Do ponto de vista da economia, a expressão “economia da cultura” identifica o conjunto de atividades econômicas relacionadas à cultura. Do ponto de vista da cultura, trata-se do conjunto de atividades culturais com impacto econômico. Pode-se incluir neste conjunto qualquer prática direta ou indiretamente cultural que gere valor econômico, além do valor cultural. A economia é, portanto, uma das dimensões da cultura. E a “economia da cultura” constitui um campo da economia. A expressão serve para definir este campo.

Cultura é mercadoria. Mas mercadoria distinta, com duplo valor: econômico e cultural. Mensurar economicamente a cultura não é só possível, mas necessário. Análises econômicas ajudam a entender fenômenos culturais. E reforçam uma percepção positiva das atividades culturais, ao conferir a elas valor palpável. O comércio global de bens e serviços culturais movimentou US$ 1,3 trilhão em 2005, cerca de três vezes mais do que em 1998. Este dado afirma a importância econômica da cultura, alem da “cultural”.

As indústrias culturais e seus produtos e serviços são a vitrine deste campo. Refiro-me à indústria editorial, à indústria do audiovisual e à indústria da música, entre outras. Tais setores se estruturam como cadeias produtivas. Basicamente, dizem respeito à criação, produção, distribuição e consumo de conteúdos e experiências culturais. Mas há também as atividades econômicas relacionadas à cultura que se estruturam como arranjos ou sistemas produtivos locais. E as de caráter individual, associativo e institucional.

Há vários conceitos de “economia da cultura”. E mesmo outras expressões, com diferenças conceituais que muitas vezes têm fundo político. Os americanos, por exemplo, pensam em termos de “economia do copyright”. Os ingleses, de “indústrias criativas”. Os escandinavos, de “economia da experiência”. Há pesquisadores que falam em “economia do conteúdo”. A cultura está presente em várias atividades. Como separar o que é cultural, por exemplo, na operação de uma tele? Que atividades incluir no campo?

Para efeitos de reflexão acadêmica e de formulação de políticas públicas, prefiro usar a definição precisa estabelecida no estudo “A Economia da Cultura na Europa”, divulgado em 2006 pela Comissão Européia, talvez o mais abrangente e profundo já realizado. Segundo este estudo, a “economia da cultura” foi responsável, em 2003, por 2,6% do PIB e 3,1% dos postos de trabalho dos 25 países que então formavam a Comunidade Européia. Hoje são 27 países. A pesquisa está sendo atualizada.

O estudo aponta a existência de um “setor cultural e criativo” formado por segmentos industriais e não-industriais ligados diretamente à expressão cultural; e por atividades em que a cultura impacta criativamente a produção de bens não necessariamente culturais. As atividades geradoras de valor econômico deste “setor cultural e criativo” são as que constituem o campo da “economia da cultura”. Deve-se frisar ainda que tais atividades influenciam outros setores, como ciência e tecnologia e eletro-eletrônicos.
----
● **Tarefa proposta 1**:
Reproduza o trecho do texto sobre economia da cultura que vai de "Para efeitos de" até "está sendo atualizada.", inclusive, trocando "estudo" por "relatório" em todas as ocorrências.

● **Entradas do exercício**:
----
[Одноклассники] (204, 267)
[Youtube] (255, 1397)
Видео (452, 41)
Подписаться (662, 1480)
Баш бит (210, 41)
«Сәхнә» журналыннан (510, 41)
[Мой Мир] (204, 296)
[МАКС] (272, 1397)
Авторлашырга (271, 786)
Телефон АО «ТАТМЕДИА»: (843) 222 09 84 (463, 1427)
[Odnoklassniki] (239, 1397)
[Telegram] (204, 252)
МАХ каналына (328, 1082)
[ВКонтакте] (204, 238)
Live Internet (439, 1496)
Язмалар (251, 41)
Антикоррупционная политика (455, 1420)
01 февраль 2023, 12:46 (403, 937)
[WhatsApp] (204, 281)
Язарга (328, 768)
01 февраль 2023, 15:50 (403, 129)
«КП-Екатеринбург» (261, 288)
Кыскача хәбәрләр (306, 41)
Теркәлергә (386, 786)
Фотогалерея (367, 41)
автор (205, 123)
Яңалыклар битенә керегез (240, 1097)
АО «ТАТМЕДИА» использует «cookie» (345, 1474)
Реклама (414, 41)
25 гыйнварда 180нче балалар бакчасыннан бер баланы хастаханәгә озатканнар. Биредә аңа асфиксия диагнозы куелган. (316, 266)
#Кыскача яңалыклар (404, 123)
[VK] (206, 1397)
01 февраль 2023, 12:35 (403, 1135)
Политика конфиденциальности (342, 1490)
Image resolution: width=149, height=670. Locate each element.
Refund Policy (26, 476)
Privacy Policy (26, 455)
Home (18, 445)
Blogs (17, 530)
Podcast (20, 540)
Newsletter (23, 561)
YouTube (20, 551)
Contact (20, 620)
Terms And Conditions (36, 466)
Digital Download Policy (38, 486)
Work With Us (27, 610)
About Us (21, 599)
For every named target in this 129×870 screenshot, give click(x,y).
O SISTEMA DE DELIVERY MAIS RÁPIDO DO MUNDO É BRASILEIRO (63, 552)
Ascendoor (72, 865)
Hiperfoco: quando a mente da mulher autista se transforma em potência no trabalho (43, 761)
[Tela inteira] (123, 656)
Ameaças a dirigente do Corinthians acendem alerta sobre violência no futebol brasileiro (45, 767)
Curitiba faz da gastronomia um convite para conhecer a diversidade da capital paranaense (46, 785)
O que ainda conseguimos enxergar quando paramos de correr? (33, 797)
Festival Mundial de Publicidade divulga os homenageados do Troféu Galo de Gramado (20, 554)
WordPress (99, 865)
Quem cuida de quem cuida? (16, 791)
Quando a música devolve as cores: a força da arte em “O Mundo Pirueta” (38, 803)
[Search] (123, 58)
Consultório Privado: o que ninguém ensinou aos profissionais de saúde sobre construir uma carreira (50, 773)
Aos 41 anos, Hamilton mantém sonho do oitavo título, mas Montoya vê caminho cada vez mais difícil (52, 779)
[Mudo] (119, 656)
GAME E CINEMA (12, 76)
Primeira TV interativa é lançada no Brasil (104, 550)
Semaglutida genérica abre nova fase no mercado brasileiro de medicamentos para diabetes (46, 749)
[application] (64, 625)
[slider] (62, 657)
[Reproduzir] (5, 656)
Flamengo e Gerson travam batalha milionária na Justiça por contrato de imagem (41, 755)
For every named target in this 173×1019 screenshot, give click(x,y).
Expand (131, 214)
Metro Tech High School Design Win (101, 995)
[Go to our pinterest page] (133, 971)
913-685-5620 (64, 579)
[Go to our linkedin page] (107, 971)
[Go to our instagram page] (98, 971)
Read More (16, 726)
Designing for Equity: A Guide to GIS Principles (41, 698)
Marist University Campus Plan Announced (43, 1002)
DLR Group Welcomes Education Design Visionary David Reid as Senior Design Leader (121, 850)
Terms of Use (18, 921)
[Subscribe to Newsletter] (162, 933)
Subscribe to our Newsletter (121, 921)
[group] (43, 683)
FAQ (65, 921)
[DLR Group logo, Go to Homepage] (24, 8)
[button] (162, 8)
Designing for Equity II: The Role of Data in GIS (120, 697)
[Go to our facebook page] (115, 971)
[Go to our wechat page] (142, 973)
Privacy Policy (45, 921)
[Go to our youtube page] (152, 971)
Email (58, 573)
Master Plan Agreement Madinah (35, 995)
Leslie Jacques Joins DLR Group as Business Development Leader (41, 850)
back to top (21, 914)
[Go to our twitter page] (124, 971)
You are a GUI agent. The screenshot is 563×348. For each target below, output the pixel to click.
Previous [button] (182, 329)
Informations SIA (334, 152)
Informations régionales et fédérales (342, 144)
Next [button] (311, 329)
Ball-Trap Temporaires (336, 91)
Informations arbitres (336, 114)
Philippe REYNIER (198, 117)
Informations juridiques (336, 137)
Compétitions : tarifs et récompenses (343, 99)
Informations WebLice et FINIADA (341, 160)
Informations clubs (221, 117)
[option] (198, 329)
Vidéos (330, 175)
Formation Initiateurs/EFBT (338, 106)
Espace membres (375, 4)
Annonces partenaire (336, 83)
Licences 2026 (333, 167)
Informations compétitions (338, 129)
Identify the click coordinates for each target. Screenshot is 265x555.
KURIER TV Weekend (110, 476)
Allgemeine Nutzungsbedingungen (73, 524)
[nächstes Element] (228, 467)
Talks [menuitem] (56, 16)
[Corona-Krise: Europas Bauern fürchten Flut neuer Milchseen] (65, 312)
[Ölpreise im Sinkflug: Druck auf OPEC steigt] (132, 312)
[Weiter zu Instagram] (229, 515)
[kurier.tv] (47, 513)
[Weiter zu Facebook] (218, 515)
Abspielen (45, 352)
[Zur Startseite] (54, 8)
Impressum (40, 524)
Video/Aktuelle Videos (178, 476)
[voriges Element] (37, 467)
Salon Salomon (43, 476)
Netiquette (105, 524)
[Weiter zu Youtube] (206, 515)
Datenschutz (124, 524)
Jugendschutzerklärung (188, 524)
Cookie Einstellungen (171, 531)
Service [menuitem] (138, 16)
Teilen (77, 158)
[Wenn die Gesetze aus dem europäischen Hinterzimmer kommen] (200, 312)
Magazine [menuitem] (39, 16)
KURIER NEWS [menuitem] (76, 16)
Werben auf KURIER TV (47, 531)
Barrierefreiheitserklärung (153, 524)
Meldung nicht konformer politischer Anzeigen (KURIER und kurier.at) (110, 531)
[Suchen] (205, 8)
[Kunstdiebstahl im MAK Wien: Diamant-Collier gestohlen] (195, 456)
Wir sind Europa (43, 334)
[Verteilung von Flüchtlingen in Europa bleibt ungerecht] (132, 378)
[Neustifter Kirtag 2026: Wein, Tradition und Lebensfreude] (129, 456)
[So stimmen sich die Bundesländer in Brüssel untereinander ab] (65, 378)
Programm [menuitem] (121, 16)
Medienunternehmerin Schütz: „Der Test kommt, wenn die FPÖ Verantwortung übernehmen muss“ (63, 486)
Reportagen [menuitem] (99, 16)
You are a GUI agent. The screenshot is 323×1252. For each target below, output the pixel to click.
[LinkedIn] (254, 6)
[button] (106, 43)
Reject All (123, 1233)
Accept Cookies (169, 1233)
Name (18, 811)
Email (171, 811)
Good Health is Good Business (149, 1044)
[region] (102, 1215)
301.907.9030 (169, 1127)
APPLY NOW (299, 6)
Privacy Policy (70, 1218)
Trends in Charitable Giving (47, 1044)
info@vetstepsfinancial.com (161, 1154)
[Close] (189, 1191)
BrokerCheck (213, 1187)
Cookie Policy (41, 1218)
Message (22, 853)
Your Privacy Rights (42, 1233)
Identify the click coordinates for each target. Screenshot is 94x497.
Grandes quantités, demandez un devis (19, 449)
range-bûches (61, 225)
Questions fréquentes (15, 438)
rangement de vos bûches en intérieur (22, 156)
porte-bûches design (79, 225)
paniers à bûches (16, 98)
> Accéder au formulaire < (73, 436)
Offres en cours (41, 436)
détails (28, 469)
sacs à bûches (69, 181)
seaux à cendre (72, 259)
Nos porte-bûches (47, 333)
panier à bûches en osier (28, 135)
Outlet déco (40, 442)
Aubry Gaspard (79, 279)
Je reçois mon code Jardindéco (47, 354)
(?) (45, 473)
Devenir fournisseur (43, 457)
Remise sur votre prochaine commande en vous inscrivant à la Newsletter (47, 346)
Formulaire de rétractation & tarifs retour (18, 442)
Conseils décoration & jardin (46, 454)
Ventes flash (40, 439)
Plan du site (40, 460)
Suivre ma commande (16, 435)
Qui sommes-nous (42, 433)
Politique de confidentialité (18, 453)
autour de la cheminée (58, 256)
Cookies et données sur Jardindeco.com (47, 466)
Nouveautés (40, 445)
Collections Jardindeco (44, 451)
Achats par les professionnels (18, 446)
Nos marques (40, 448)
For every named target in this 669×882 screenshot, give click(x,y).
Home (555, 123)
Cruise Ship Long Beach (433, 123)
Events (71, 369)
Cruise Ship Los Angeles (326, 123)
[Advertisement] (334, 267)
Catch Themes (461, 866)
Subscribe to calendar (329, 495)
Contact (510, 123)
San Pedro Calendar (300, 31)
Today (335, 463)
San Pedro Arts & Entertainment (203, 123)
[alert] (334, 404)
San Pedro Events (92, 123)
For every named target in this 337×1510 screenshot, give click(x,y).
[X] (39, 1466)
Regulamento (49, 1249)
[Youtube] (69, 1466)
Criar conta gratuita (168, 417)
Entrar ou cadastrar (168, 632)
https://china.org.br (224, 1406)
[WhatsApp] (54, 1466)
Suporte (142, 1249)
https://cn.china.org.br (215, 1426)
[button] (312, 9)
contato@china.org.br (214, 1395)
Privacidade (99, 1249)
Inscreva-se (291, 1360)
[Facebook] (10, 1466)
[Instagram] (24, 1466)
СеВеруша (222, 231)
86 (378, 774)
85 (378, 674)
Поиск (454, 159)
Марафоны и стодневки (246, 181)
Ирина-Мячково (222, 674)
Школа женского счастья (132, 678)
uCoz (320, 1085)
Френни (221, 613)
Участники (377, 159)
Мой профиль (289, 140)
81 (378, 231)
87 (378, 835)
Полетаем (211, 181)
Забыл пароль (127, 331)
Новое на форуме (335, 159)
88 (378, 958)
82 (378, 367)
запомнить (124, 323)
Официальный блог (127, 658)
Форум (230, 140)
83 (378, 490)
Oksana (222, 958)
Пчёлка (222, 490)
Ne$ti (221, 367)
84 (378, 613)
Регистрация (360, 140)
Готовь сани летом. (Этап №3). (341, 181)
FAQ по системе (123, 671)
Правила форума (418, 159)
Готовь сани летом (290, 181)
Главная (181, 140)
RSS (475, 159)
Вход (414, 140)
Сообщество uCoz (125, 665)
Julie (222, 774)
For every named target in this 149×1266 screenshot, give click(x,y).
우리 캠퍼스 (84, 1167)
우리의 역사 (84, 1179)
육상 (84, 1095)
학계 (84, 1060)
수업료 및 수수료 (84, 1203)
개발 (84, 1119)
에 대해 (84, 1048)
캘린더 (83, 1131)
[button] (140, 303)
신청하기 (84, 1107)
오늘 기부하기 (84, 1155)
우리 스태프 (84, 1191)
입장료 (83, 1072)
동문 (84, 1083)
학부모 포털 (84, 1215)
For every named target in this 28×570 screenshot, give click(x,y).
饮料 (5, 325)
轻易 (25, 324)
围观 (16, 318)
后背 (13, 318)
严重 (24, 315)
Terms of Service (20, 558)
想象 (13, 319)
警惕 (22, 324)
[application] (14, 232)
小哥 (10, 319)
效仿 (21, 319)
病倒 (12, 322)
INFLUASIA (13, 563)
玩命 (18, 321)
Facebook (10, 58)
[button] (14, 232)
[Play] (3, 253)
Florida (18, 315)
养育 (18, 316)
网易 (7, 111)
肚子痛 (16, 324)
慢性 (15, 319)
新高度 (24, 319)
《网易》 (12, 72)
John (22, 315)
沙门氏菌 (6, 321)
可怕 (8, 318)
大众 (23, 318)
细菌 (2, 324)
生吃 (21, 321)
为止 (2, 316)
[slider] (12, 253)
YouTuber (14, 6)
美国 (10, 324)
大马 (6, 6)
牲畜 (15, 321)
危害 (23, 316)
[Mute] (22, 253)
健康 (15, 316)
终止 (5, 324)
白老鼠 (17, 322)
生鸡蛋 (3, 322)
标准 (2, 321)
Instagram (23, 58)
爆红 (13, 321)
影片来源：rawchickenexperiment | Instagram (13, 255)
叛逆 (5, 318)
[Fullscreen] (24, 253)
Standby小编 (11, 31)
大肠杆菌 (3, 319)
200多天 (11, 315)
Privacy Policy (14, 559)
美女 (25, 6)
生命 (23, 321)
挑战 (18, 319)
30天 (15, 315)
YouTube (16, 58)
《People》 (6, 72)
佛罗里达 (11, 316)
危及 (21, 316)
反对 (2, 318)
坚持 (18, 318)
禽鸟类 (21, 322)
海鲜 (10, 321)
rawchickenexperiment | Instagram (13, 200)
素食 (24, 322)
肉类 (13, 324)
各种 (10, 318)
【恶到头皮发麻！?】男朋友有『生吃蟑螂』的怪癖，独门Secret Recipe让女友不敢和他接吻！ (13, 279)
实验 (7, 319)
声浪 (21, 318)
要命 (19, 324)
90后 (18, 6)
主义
----
● **Tarefa proposta 2**:
Repita sem nenhuma alteração as entradas que vão da linha com "[Go to our pinterest page] (133, 971)" até a linha com "Philippe REYNIER (198, 117)", inclusive.

● **Resposta completa 1**:
Para efeitos de reflexão acadêmica e de formulação de políticas públicas, prefiro usar a definição precisa estabelecida no relatório “A Economia da Cultura na Europa”, divulgado em 2006 pela Comissão Européia, talvez o mais abrangente e profundo já realizado. Segundo este relatório, a “economia da cultura” foi responsável, em 2003, por 2,6% do PIB e 3,1% dos postos de trabalho dos 25 países que então formavam a Comunidade Européia. Hoje são 27 países. A pesquisa está sendo atualizada.

● **Resposta completa 2**:
[Go to our pinterest page] (133, 971)
913-685-5620 (64, 579)
[Go to our linkedin page] (107, 971)
[Go to our instagram page] (98, 971)
Read More (16, 726)
Designing for Equity: A Guide to GIS Principles (41, 698)
Marist University Campus Plan Announced (43, 1002)
DLR Group Welcomes Education Design Visionary David Reid as Senior Design Leader (121, 850)
Terms of Use (18, 921)
[Subscribe to Newsletter] (162, 933)
Subscribe to our Newsletter (121, 921)
[group] (43, 683)
FAQ (65, 921)
[DLR Group logo, Go to Homepage] (24, 8)
[button] (162, 8)
Designing for Equity II: The Role of Data in GIS (120, 697)
[Go to our facebook page] (115, 971)
[Go to our wechat page] (142, 973)
Privacy Policy (45, 921)
[Go to our youtube page] (152, 971)
Email (58, 573)
Master Plan Agreement Madinah (35, 995)
Leslie Jacques Joins DLR Group as Business Development Leader (41, 850)
back to top (21, 914)
[Go to our twitter page] (124, 971)
You are a GUI agent. The screenshot is 563×348. For each target below, output the pixel to click.
Previous [button] (182, 329)
Informations SIA (334, 152)
Informations régionales et fédérales (342, 144)
Next [button] (311, 329)
Ball-Trap Temporaires (336, 91)
Informations arbitres (336, 114)
Philippe REYNIER (198, 117)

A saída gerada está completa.